Polls show most Americans now describe themselves as pro-life. That is great. But it is not enough. People have to see a pro-life society as possible. In order to have a pro-life society you need to recover some sense of chastity. It is ironic that the pro-choice side's best argument is that we don't have a choice. We can't avoid abortion because we can't avoid casual sex. No matter how much we want to be pro-life if we can't achieve some level of sexual self-control as a society it isn't really practical.

That is the argument we are still losing. To say we are losing it would be to suggest the argument is even being made. I am not sure that it is. Is a chaste society possible? Sure it is. You will never get rid of sexual sin but you can get to a point where it is rare enough that society can care for the children that come from it. How do we do it? Think about how we got from there to here. Prior to the sexual revolution abortion was not required. So it is possible to create a moral environment where most people remain pure until they can accept the responsibility of raising a child.

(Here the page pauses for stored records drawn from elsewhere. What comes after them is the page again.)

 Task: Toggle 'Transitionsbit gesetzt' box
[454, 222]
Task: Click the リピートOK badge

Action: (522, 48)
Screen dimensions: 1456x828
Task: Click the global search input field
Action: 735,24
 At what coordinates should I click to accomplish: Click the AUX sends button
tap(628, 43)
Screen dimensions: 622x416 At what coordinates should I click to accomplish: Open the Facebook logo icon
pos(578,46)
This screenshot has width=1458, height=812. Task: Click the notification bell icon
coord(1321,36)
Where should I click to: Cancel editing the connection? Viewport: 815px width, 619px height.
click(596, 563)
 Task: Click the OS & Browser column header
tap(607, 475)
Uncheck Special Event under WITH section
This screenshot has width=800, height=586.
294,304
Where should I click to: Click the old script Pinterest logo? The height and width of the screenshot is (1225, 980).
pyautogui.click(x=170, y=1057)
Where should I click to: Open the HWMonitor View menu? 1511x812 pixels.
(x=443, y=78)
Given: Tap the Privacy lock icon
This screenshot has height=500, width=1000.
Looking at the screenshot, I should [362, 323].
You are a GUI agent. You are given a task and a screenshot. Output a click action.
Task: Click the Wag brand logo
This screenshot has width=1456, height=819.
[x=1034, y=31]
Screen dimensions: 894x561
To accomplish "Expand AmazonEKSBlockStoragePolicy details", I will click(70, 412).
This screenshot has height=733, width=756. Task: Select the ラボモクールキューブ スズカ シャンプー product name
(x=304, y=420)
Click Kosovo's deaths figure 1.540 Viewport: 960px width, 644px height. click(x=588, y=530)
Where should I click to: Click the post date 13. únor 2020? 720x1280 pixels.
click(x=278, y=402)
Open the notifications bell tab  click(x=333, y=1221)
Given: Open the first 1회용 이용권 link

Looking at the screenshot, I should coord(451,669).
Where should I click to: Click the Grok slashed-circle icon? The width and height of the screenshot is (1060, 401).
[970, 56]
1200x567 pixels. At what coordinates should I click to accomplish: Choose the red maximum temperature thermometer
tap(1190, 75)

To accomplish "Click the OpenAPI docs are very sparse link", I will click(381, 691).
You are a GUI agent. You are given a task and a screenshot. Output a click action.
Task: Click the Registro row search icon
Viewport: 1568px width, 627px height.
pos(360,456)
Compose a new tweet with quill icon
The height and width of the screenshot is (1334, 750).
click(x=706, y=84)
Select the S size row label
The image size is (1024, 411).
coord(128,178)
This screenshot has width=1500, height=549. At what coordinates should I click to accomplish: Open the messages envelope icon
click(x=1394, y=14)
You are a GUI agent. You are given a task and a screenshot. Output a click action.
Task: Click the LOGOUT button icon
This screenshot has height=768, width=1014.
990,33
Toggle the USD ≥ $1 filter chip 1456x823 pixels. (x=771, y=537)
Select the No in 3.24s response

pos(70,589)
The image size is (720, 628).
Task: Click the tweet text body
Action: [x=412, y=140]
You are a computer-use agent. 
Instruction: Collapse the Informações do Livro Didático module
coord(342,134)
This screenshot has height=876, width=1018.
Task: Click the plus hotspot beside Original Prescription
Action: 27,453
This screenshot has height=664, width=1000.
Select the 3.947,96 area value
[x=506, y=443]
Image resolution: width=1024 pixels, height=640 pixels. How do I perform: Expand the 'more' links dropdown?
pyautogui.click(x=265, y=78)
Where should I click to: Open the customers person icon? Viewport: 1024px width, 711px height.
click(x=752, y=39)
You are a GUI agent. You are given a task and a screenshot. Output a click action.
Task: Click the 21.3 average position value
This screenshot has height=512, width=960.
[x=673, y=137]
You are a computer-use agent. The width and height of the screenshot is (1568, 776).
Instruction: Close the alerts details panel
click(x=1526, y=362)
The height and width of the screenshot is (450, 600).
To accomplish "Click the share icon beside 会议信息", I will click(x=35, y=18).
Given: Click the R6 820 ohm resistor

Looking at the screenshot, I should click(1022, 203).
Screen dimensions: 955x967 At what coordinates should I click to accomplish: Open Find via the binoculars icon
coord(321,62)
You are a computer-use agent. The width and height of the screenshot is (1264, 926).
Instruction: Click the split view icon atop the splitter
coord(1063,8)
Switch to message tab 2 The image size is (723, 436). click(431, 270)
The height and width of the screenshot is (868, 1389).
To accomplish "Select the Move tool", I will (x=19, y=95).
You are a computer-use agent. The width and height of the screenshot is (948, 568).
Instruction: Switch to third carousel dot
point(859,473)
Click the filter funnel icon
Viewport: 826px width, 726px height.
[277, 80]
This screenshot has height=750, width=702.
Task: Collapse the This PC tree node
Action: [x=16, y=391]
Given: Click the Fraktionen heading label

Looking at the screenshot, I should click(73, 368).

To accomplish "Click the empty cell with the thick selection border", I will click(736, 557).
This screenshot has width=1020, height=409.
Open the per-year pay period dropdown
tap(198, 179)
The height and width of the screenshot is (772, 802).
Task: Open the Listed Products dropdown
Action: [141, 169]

So what happened with the sexual revolution? Basically two things. First, mass media became much more powerful and much less moral. Secondly, artificial contraception was made easier. These two things were the main causes of the sexual revolution. They are both rooted in technological advances. So what can we do? Can we uninvent the pill or the television? No. But we can change our thinking about them. We can understand the moral implications of these things and react as a society. Scripture tells us that where sin abounds so grace abound all the more. We do not have to concede that sin has simply won and sexual purity is now something we can only expect from a small minority of the population.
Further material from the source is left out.